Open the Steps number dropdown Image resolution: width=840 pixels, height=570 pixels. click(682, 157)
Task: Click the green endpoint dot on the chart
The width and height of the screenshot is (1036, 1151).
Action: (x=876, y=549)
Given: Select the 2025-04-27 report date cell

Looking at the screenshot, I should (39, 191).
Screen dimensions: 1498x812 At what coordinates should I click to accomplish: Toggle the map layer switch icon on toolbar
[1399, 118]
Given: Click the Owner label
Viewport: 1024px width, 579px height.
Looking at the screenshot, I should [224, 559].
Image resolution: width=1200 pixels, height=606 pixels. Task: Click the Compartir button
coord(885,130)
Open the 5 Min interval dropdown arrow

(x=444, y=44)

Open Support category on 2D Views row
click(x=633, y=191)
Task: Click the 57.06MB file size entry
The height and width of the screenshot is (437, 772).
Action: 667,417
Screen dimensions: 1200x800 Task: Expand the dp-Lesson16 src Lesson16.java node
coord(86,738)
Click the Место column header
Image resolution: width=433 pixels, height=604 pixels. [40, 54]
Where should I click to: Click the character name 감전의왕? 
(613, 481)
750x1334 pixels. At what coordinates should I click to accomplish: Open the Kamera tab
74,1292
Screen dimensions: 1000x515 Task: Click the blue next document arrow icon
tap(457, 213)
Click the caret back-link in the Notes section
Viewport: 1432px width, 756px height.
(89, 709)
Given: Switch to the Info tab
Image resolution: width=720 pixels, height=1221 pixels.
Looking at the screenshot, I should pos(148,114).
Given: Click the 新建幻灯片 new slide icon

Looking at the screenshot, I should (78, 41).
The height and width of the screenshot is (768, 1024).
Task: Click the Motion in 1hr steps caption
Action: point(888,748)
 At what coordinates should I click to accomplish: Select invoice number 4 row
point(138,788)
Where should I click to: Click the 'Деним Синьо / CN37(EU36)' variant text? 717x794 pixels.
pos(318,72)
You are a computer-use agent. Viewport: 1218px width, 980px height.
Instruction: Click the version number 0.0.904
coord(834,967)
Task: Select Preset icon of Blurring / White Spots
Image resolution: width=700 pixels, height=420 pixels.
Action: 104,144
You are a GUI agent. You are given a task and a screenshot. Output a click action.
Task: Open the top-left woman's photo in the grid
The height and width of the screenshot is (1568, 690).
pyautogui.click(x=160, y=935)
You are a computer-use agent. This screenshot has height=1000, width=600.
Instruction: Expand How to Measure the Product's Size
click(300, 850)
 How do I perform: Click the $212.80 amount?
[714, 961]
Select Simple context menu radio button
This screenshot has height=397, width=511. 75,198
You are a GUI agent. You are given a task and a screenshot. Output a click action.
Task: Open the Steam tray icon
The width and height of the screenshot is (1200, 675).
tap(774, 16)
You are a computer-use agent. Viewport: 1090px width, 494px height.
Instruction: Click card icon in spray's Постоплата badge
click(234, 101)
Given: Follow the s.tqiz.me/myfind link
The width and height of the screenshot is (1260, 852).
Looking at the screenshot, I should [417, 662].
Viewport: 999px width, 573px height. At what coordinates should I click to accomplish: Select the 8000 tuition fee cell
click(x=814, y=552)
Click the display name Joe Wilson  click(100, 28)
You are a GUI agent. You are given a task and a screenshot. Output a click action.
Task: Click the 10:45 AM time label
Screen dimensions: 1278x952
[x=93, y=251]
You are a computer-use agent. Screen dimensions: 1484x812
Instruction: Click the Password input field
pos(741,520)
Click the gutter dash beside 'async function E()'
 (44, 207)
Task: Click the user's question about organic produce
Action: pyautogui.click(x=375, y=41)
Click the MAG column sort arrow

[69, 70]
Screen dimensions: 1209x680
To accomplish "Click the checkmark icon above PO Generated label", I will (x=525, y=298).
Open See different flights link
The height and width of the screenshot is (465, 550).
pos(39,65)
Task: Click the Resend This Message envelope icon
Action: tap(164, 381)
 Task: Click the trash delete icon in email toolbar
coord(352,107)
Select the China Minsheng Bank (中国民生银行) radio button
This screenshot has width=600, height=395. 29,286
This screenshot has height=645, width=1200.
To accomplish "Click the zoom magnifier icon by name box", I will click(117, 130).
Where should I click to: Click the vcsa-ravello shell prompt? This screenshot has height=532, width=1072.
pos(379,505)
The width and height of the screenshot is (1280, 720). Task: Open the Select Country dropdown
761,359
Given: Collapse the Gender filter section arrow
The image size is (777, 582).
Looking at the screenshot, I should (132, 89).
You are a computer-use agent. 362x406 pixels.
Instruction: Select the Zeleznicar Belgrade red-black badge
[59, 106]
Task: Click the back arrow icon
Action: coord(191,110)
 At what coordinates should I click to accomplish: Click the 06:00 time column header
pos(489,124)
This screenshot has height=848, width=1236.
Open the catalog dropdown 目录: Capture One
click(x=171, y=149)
-=-=-=-=-
● **PROBLEM DETAILS**
Search the listing above for the word "section", and copy every line that has it.

● **ANSWER AREA**
Click the caret back-link in the Notes section
Given: Collapse the Gender filter section arrow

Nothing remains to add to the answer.